Data entries:
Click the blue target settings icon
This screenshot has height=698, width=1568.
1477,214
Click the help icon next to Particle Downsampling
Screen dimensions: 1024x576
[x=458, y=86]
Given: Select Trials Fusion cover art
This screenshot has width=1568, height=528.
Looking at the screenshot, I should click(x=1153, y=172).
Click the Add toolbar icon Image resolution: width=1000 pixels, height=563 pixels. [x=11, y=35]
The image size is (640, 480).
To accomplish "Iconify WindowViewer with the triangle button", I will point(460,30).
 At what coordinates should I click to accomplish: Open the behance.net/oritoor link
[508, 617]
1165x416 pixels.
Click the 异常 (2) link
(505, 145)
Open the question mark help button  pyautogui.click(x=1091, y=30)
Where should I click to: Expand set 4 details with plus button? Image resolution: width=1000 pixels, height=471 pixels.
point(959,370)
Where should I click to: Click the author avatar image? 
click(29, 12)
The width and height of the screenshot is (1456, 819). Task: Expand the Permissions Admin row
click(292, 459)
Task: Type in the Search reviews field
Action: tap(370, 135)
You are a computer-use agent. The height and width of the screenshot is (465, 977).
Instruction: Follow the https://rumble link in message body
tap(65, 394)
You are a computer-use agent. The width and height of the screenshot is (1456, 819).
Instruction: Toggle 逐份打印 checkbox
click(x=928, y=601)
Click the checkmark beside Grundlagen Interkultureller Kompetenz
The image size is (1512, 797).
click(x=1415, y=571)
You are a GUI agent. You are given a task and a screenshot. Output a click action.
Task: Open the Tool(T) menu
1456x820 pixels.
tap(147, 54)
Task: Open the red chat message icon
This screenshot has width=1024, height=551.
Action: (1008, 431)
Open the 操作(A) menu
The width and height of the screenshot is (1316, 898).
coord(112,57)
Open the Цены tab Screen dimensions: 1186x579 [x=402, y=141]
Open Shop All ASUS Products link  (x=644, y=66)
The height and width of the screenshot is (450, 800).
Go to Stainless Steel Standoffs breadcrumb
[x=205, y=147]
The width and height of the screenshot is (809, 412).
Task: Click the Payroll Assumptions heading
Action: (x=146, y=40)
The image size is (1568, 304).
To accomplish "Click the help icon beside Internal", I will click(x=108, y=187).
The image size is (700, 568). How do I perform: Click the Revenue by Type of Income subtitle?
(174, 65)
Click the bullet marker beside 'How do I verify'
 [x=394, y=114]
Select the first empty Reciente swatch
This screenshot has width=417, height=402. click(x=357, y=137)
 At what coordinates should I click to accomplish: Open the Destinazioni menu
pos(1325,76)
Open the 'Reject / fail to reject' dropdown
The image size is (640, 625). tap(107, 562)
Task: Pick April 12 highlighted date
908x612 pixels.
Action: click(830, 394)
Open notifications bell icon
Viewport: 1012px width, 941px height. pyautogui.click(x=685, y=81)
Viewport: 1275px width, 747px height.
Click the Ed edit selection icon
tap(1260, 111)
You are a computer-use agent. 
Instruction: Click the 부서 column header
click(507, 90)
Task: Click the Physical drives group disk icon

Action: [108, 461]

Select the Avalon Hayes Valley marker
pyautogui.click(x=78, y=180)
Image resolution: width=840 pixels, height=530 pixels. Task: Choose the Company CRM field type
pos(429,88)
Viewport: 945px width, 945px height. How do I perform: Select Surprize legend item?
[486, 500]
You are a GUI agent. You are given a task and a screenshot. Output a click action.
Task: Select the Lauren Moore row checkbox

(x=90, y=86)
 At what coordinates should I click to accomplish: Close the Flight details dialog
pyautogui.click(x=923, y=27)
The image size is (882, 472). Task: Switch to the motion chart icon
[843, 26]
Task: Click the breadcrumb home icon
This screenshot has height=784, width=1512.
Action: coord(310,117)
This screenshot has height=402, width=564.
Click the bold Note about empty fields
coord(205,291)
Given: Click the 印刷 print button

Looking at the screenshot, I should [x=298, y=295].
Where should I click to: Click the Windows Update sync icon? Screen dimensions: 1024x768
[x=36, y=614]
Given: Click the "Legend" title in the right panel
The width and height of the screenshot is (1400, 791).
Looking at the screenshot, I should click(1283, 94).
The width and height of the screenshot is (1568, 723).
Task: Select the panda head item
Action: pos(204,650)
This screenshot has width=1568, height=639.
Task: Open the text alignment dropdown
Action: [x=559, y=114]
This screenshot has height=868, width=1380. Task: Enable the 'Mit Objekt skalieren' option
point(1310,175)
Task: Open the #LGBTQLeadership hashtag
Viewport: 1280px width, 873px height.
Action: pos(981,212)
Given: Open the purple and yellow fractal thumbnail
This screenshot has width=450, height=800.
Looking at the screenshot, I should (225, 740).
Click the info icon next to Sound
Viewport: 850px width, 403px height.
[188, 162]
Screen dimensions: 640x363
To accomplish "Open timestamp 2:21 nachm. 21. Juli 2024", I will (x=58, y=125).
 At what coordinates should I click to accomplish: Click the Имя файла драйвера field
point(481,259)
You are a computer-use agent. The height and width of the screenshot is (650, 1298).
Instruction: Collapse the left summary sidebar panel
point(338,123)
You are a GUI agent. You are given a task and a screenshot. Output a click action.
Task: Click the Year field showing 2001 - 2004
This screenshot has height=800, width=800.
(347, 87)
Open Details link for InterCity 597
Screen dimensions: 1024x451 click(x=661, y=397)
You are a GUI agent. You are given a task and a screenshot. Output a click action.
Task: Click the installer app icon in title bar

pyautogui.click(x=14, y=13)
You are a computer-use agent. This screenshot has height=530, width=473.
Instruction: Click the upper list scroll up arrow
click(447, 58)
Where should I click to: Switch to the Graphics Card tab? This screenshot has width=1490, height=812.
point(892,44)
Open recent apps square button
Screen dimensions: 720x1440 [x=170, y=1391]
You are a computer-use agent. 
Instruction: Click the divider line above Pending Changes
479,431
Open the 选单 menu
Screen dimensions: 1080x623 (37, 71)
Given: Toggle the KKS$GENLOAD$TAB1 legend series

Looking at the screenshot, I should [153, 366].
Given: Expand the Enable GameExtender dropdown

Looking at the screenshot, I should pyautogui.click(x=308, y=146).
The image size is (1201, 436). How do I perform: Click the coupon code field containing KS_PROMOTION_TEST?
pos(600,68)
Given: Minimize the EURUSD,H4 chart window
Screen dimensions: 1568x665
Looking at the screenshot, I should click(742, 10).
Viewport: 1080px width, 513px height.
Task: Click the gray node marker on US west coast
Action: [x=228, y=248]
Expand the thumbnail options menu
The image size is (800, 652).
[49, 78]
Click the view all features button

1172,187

** What is expected **
Nothing but the lines from the beginning of the records through the line with "Given: Select Trials Fusion cover art" should appear, each printed exactly.

** Answer box **
Click the blue target settings icon
This screenshot has height=698, width=1568.
1477,214
Click the help icon next to Particle Downsampling
Screen dimensions: 1024x576
[x=458, y=86]
Given: Select Trials Fusion cover art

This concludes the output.